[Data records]
[Start of section]
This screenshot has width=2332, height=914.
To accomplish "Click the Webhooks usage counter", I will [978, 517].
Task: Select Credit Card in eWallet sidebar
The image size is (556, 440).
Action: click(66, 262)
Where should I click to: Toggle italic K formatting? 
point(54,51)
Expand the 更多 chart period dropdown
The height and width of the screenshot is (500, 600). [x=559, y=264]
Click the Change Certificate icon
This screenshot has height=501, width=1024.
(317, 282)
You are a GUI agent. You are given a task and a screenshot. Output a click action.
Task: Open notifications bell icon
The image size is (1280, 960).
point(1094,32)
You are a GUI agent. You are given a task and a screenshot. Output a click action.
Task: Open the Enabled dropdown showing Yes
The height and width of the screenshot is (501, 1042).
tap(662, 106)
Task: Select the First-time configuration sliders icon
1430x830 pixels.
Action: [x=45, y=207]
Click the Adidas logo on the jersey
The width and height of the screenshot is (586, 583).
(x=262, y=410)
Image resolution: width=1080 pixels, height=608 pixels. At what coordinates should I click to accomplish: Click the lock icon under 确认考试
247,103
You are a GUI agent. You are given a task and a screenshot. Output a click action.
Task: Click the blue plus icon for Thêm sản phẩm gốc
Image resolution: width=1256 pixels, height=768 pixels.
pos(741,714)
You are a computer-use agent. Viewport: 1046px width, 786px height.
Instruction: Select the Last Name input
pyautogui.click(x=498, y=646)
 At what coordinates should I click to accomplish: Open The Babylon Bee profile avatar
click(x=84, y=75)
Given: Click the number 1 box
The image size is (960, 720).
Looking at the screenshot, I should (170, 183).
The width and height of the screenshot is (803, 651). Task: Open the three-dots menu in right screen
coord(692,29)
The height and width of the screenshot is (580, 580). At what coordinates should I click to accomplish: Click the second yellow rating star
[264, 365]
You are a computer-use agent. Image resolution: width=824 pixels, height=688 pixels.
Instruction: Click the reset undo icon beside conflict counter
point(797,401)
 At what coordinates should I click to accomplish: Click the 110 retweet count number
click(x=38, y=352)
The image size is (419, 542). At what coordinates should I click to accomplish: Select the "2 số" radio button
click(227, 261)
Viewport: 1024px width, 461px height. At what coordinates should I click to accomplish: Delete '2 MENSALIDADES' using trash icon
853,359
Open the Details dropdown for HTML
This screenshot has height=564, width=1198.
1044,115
[End of section]
#### ABOUT THIS TASK
"computer" is the string to look for; please copy every line of the records above where it appears.

#### RESULT OF THE EXERCISE
You are a computer-use agent. Viewport: 1046px width, 786px height.
You are a computer-use agent. Image resolution: width=824 pixels, height=688 pixels.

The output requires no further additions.